Editorial

El motor del crédito empieza a rugir

La disponibilidad de financiación ha sido el verdadero motor de la actividad económica en los años de fuerte crecimiento de este siglo, y su restricción en los últimos ejercicios, el primero y principal freno. El crédito es un revitalizante económico de primer nivel, pero tiene lógicas contraindicaciones, y debe ser administrado con mesura para evitar dolencias de mayor envergadura que las que pretende solventar. Buen ejemplo de ambas cosas, del bien y del mal, ha experimentado la economía española desde que se integró en el euro, desde que arrancó el siglo XXI. Y ahora trata de entrar en una fase en el que la administración en su justa medida de la financiación ajena proporcione solidez y longevidad al ciclo económico.

Por diversas razones socieconómicas que habían mantenido embalsadas las demandas de endeudamiento e inversión de empresas y particulares hasta la llegada del euro, y por la irrupción de unos tipos nominales (y reales) desconocidamente bajos permitidos por la política monetaria dirigida por el Banco Central Europeo desde Fráncfort, entre 1998 y 2007 España asistió a una orgía de crédito, a una desaforada bacanal de endeudamiento de los agentes económicos. Pero tal exceso y la naturaleza casi unilateral de la financiación, dirigida a la actividad inmobiliaria, provocó dos fenómenos que mantienen atrapada a la actividad cuasi en el estancamiento: sobreendeudamiento de familias y empresas y crisis de solvencia bancaria.

La segunda se ha solventado imprimiendo capital en las sociedades financieras, con coste incluso para el erario público para cerrar el diferencial de solvencia de las antiguas cajas de ahorros, pero la segunda se ha solucionado solo en la parte empresarial, mientras que los hogares siguen arrastrando niveles de apalancamiento muy elevados. Siete años largos después de estallar la crisis financiera y económica, el crédito, que ha estado paralizado, vuelve a respirar. Aunque el saldo vivo sigue cayendo, la financiación nueva ya ha comenzado a movilizarse tanto para las sociedades como para los hogares.

El crédito vuelve, pero las condiciones no son como las del ciclo alcista anterior. La banca ha estrechado mucho la vigilancia del riesgo, algo que nunca debía haber flexibilizado en el pasado, y solo las empresas y los particulares con alto grado de solvencia acceden a la financiación. En todo caso, la banca vive y construye su cuenta de resultados concediendo crédito, y no puede dejar pasar excesivo tiempo sin renovar su cartera. Además, en un escenario en el que el gran estabilizador de sus cuentas, la deuda pública, ha dejado se ser determinante fundamentalmente por la captación a unos tipos de interés muy, muy bajos, la banca necesita premiosamente alternativas de crédito.

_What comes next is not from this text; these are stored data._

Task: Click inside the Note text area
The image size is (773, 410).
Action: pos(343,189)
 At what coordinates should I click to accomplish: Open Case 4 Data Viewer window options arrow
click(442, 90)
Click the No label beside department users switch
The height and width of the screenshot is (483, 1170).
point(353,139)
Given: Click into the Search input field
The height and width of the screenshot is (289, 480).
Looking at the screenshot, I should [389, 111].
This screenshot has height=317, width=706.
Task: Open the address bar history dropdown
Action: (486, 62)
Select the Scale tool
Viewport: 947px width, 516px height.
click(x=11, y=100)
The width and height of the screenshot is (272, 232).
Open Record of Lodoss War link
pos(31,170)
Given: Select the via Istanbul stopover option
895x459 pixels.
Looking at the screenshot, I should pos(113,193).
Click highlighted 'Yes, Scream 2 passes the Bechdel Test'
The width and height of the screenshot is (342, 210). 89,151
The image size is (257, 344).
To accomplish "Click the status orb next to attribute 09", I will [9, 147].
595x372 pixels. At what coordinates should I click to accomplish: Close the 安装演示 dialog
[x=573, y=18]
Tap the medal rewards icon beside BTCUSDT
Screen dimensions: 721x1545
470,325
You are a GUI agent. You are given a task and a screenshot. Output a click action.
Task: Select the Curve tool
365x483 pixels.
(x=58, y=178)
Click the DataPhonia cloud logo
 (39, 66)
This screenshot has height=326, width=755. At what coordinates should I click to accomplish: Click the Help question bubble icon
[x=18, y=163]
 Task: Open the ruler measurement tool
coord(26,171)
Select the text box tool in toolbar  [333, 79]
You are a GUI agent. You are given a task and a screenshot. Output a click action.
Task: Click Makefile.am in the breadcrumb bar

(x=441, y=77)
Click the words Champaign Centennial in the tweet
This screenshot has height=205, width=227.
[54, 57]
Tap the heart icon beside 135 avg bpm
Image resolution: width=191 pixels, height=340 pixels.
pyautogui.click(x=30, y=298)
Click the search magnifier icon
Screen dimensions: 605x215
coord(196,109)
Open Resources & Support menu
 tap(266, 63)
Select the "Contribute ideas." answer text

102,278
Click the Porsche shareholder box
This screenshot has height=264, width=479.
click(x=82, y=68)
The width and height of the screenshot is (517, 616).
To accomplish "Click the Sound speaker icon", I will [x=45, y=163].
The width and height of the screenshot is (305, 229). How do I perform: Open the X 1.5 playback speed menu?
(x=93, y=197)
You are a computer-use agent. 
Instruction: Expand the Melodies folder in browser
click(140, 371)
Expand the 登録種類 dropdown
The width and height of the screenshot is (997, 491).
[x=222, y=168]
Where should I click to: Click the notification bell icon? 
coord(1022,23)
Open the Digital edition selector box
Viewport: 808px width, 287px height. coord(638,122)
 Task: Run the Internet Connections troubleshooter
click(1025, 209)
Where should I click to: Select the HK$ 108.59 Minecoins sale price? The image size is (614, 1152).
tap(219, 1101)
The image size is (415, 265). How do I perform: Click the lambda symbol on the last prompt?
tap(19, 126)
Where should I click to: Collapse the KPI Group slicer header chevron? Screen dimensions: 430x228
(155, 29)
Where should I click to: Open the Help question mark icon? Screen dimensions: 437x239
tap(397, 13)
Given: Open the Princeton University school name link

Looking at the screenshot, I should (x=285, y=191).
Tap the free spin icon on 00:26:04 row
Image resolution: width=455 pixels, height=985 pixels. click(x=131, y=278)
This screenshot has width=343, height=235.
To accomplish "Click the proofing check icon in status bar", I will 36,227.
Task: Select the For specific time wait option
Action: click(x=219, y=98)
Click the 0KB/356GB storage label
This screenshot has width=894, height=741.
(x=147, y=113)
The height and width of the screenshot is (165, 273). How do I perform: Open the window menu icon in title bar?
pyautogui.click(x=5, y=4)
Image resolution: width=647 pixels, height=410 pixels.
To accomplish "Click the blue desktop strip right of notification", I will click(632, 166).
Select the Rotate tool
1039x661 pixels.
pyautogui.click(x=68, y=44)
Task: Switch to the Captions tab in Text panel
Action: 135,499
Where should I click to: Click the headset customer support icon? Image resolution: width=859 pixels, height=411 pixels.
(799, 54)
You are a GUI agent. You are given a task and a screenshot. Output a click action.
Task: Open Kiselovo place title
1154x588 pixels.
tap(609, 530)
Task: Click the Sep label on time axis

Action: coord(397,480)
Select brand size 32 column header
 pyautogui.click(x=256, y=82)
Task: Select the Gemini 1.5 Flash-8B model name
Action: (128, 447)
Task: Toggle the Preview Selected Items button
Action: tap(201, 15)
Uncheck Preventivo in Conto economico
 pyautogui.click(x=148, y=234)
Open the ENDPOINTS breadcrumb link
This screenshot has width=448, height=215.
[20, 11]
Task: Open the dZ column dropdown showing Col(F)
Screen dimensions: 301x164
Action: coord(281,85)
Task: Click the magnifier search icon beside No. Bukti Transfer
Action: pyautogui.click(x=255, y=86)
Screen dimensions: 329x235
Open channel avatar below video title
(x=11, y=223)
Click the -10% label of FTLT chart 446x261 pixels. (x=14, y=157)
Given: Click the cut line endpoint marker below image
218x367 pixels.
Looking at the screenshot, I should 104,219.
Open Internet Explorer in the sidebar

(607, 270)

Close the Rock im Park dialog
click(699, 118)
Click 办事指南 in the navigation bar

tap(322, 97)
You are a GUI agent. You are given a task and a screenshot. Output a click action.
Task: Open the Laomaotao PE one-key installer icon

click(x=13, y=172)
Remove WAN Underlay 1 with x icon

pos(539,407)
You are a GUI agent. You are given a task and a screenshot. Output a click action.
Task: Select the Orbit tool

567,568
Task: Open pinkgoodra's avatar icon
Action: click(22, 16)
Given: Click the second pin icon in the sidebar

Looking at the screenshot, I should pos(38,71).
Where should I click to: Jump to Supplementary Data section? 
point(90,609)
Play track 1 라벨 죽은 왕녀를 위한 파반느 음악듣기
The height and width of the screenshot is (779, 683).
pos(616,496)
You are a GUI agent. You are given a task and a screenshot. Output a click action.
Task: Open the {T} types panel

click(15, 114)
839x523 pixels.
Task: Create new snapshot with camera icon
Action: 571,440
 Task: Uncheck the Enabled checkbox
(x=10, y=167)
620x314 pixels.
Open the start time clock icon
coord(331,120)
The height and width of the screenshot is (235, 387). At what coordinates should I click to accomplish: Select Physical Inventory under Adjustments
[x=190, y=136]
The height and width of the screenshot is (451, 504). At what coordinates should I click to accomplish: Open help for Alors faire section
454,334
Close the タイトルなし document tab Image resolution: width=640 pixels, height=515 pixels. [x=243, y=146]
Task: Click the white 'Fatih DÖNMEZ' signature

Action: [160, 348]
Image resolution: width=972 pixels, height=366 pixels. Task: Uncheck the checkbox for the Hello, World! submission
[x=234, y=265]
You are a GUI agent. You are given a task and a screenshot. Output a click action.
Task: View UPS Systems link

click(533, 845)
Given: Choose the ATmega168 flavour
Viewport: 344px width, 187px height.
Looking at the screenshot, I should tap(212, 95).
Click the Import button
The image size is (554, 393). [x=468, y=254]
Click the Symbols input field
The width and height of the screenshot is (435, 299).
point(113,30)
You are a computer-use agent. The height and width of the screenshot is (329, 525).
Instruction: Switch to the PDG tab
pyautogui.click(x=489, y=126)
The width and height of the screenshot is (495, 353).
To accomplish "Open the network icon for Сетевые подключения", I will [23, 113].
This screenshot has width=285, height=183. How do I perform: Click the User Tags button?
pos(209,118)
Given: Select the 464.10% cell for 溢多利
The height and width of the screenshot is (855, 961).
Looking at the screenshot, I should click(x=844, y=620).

Por todo ello, era cuestión de tiempo que se abriera la espita de la financiación ajena para los negocios y los proyectos de inversión y consumo de los particulares. Cuando lo ha hecho, se ha concentrado, de nuevo, en el caso de las familias, en la financiación hipotecaria, toda vez que la demanda vuelve a concentrarse en la compra de casas una vez despejadas las dudas sobre el comportamiento de la economía los próximos años. En todo caso, los márgenes que ahora maneja la banca para este tipo de crédito son más generosos que en el boom, y exigen a la clientela muy elevados grados de vinculación, mientras que mantienen tasas elevadas para el crédito personal y de consumo.

Cuidando precisamente evitar los excesos del ciclo pasado, la financiación se convertirá en el pilar que la economía necesita para prolongar el crecimiento y recuperar los niveles de riqueza y reparto de la misma que el país tenía antes de la crisis. Y tal cuidado es responsabilidad de todos los agentes que intervienen en la economía, desde quien fija los tipos de interés hasta quien reclama un crédito para financiar un pequeño negocio. La banca está mucho mejor capitalizada que al comenzar el siglo, además de disponer de mayores estándares de profesionalización en su gestión, aunque solo sea por el simple hecho de que la mitad del sistema financiero que antes no cotizaba ahora tiene la vigilancia del mercado. Y las asimetrías de la política monetaria, que hicieron estragos en el pasado, ahora son más fáciles de superar por la existencia de la unión bancaria y la supervisión única.